BEGIN Information provided

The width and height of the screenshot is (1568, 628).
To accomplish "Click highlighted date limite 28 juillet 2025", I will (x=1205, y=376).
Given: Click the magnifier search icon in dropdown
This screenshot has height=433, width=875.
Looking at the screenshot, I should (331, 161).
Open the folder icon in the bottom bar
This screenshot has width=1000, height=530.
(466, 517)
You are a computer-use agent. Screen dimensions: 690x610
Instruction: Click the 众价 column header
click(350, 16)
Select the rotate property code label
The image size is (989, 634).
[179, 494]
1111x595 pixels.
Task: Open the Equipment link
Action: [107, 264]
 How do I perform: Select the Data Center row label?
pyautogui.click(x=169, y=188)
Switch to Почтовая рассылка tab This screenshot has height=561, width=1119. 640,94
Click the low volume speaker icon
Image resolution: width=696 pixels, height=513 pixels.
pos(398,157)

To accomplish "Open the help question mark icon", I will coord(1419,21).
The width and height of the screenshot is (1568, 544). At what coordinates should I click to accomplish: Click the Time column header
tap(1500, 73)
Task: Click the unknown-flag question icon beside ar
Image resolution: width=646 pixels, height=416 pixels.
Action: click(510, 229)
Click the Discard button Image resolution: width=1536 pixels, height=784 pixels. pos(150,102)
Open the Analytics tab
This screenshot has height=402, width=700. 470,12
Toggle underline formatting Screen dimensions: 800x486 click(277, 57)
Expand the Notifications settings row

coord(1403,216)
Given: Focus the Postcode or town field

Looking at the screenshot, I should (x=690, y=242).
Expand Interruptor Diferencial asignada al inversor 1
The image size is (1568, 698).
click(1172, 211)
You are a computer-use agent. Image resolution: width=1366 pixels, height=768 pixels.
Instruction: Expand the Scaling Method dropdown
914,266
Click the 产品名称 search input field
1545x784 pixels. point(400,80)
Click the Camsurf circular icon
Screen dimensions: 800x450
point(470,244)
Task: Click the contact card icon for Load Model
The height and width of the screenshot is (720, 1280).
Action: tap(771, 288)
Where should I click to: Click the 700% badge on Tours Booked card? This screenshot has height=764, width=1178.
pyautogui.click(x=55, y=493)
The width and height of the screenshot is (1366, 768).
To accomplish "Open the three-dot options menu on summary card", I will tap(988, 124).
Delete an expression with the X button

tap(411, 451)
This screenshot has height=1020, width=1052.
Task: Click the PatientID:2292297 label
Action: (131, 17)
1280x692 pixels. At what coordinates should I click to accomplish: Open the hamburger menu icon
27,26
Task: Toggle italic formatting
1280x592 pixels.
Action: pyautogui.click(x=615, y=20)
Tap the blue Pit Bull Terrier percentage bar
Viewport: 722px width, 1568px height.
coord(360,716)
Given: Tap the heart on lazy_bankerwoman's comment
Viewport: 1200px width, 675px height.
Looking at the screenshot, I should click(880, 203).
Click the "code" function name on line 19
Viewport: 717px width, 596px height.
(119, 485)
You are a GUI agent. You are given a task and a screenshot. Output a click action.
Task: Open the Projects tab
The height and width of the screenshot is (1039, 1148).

END Information provided

▶ _Required work_
Make an exact copy of every line from the one with "Task: Open the Projects tab" to the end of the data, with the first and last of those lines included.

▶ _Response_
Task: Open the Projects tab
The height and width of the screenshot is (1039, 1148).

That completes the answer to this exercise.